While large luminaire companies have outsourced production to contract manufacturing firms for some time, these companies are now outsourcing product design as well. Contract manufacturers and design firms now provide custom design, component selection and supply chain management services as well as manufacturing and test expertise to enable LED lighting OEMs to overcome the technical challenges associated with bringing LED luminaires to market. Moreover, these luminaire companies in some cases depend on EMS (Electronic Manufacturing Services) companies to provide complex technology solutions for luminaire designs to solve unique challenges. For example, unique heat sinking technologies have been developed by EMS companies with expertise in PCB (Printed Circuit Board) technology and thermal design, leveraging experience from other industries in the design of high power LED luminaires. Luminaire companies are often surprised at the depth of technical expertise and range of services provided by EMS and design firms.
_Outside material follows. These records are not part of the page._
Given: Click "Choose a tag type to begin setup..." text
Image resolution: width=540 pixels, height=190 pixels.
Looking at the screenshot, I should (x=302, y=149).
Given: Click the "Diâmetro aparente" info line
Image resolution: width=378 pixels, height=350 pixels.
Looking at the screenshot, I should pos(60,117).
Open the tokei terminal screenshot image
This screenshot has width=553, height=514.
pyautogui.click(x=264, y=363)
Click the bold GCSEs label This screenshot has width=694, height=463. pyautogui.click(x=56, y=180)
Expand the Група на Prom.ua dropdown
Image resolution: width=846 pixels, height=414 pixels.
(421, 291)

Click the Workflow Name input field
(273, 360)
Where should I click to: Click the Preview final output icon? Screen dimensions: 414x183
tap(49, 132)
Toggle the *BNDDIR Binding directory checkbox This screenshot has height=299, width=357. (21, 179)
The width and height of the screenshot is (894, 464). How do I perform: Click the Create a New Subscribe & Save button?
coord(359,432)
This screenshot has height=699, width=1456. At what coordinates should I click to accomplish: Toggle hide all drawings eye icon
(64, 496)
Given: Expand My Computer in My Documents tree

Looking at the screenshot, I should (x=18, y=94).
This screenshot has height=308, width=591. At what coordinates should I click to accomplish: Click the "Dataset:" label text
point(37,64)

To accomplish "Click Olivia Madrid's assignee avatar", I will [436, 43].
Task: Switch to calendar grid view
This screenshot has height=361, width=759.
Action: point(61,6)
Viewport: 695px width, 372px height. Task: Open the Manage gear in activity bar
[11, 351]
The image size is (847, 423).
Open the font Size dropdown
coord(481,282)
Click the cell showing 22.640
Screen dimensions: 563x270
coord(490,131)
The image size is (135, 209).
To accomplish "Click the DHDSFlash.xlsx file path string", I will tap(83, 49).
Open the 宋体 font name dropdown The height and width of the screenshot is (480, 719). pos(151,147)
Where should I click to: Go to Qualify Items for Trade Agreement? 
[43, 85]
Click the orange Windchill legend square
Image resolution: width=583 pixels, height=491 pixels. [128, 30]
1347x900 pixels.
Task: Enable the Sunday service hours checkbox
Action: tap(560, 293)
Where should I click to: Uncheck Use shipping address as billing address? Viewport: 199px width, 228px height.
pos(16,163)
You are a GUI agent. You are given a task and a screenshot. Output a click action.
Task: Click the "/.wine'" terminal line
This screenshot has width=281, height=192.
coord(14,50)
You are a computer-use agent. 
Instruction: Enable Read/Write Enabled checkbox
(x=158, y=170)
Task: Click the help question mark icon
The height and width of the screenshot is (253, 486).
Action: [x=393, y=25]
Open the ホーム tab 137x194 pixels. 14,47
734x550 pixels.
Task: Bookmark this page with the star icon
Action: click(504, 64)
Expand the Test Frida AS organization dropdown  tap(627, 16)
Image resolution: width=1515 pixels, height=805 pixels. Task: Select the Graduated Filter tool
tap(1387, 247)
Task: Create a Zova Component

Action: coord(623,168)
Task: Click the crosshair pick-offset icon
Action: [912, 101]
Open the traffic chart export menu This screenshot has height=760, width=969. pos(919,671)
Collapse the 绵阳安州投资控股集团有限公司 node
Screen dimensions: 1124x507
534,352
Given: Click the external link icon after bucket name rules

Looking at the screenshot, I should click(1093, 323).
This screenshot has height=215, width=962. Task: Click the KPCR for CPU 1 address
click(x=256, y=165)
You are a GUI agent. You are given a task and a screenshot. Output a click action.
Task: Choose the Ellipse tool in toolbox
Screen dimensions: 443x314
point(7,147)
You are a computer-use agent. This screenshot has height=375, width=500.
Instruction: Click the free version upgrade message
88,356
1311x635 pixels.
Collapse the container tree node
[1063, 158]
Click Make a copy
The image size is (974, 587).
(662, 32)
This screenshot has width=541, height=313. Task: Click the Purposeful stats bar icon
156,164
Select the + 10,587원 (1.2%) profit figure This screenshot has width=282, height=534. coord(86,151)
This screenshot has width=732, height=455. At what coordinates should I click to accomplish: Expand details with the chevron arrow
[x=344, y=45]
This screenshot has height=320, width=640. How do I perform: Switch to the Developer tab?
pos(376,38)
This design experience, along with global supply chain and manufacturing services, provide LED luminaire companies with a complete solution for complex LED light product design and manufacture.

Design and Technology Challenges with LED Lighting Products

Heat dissipation, design for cost and manufacturability, along with test systems development are some of the most common issues luminaire companies face with new products.

Heat dissipation is extremely important for LED luminaires. A critical issue for LED lighting and cooling is the very high heat fluxes coming from the LED semiconductor devices. Thermal engineering, simulation and analysis can be complex for some luminaires. Design firms and EMS companies can leverage years of experience with thermal design for high performance computing and telecommunications products, at times incorporating some of the same thermal dissipation techniques. For some products, careful design of the PCB and product housing using passive heat dissipation techniques will help. The hot spots in an LED luminaire are normally located in the DC-DC converters and the LED components. Maximizing the size of thermal pads laminated onto the PCB in the locations of the hot spots will route heat away from the components. Providing thermal pathways in the form of thick planes of copper in the PCB will allow heat to be conducted away from hot spots. Maximizing the metal to metal transfer from the PCB to the aluminum outer product casing provides effective heat dissipation allowing the components to operate in a way that maximizes the life of the product. Finally, outer casing design using aluminum formed to allow maximum heat dissipation through the product housing to the air will eliminate the need for separate heat dissipation systems. This ensures that heat can be quickly removed from individual LED components, increasing the life of these products. Figure 1 shows a thermal analysis for an original LED product design where the hotspots were in excess of 100°C. In this case the housing was redesigned, leveraging PCB technology and thermal engineering experience from industrial products designed previously. The resulting thermal performance of the improved design can be seen in figure 2, achieving peak temperatures of less than 70°C.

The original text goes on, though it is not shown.